I think we agree that two (squarefree) quadratic extensions of $\mathbb Q$, say $\mathbb Q(\sqrt 2)$ and $\mathbb Q(\sqrt 3)$ are not isomorphic.
Now consider the following tower of fields
$L=\mathbb Q(i,\sqrt[4]3,\sqrt[3]3,\sqrt[3]2)$
$M_1= \ K(\sqrt[3]3), M_2 = \ K(\sqrt[3]2), M_3 = K(\sqrt[3]6), M_4 = K(\sqrt[3]{12})$
$ K= \mathbb Q(i,\sqrt[4] 3)$
I think there are no more intermediate fields.

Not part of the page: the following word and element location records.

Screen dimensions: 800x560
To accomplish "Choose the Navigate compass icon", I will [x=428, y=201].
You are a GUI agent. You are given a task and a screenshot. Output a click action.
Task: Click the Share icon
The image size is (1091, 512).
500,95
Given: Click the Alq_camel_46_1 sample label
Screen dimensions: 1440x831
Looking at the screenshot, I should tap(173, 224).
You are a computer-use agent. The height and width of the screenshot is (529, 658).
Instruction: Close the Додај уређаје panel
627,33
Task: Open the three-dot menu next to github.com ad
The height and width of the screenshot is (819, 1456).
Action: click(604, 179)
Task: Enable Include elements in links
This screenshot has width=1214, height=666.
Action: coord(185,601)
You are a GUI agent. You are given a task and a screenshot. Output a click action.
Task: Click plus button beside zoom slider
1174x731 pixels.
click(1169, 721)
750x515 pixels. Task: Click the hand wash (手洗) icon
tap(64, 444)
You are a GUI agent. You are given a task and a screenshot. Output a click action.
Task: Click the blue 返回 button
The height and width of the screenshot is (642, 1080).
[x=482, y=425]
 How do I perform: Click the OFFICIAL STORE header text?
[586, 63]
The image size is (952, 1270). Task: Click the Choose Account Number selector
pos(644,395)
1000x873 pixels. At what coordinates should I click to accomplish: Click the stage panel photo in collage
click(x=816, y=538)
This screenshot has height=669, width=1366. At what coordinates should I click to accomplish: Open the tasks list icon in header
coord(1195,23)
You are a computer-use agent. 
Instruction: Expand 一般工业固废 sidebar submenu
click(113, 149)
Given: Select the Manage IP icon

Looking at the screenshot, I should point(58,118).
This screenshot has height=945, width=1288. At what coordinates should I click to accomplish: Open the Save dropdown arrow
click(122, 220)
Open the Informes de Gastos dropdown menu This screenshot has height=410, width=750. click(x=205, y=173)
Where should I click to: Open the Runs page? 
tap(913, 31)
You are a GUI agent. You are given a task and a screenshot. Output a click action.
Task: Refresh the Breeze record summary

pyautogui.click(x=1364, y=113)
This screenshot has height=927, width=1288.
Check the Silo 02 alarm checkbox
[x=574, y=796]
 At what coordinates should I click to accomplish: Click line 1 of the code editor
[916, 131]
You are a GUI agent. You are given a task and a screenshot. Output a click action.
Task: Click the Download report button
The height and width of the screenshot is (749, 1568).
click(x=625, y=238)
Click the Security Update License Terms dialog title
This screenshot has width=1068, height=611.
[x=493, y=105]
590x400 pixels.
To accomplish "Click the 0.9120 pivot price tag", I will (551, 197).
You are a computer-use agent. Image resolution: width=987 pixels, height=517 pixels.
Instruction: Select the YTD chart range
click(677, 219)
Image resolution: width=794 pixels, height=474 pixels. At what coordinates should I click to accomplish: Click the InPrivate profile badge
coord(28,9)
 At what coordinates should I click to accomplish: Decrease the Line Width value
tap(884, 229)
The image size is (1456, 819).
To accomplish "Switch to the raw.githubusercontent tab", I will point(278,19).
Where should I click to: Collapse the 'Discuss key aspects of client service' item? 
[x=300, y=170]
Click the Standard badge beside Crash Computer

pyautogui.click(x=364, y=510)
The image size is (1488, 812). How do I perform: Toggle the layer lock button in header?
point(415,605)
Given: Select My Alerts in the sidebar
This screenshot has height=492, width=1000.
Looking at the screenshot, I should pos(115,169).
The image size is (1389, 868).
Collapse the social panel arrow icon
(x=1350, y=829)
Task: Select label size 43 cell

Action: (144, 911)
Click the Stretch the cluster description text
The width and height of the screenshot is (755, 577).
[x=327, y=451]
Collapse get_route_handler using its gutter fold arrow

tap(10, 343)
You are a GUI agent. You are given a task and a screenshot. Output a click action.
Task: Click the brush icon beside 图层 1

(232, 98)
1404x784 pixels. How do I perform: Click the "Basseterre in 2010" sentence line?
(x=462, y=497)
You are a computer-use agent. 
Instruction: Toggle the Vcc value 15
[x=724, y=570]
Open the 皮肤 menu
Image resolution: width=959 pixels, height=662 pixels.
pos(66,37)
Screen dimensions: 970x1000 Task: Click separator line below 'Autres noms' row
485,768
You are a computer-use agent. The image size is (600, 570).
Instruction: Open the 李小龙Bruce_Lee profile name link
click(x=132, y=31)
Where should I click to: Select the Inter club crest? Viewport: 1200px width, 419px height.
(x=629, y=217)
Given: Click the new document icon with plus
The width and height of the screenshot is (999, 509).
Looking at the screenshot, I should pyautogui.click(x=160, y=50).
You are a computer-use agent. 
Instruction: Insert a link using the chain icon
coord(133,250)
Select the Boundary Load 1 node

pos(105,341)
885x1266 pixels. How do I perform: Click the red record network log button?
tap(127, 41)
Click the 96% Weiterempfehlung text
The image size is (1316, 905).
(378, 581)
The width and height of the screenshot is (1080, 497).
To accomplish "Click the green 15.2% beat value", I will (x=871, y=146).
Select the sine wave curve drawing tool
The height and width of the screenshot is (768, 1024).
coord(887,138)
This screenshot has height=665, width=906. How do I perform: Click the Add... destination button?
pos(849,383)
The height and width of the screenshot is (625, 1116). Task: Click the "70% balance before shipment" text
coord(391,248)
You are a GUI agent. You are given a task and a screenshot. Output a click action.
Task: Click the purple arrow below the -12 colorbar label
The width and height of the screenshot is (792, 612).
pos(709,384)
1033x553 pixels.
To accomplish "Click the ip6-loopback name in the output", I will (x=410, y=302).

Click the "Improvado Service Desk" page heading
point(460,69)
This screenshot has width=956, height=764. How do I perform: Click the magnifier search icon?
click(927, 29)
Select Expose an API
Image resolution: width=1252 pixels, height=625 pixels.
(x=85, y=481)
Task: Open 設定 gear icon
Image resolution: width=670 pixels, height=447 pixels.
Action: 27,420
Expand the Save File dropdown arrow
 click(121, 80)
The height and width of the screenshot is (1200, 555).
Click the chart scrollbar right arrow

We know that $\mathrm{Gal}(K/\mathbb Q)= D_4$ (sometimes also denoted $D_8$, the dihedral group of the square), and $\mathrm{Gal}(L/K)= \mathbb Z/3\times\mathbb Z/3$.
In my notes it says:
'All $M_i$ are clearly isomorphic with isomorphism given by $\sigma$, the $4$-cyclic element of $D_4$.'
I don't understand why this is the case.
You are right $\mathbb Q(\sqrt 2)$ and $\mathbb Q(\sqrt 3)$ are not isomorphic. If $\varphi$ was an isomorphism between $\mathbb Q(\sqrt 2)$ and $\mathbb Q(\sqrt 3)$ you would have $\varphi(\sqrt 2) = a + b \sqrt 3$ with $a,b \in \mathbb Q$ and therefore $(a + b \sqrt 3)^2 - 2=0$ which cannot happen as $\sqrt 2$ and $\sqrt 3$ are irrational.
The $M_i$ are not isomorphic for similar arguments. Are you sure that the statement is not about Galois groups of the $M_i$?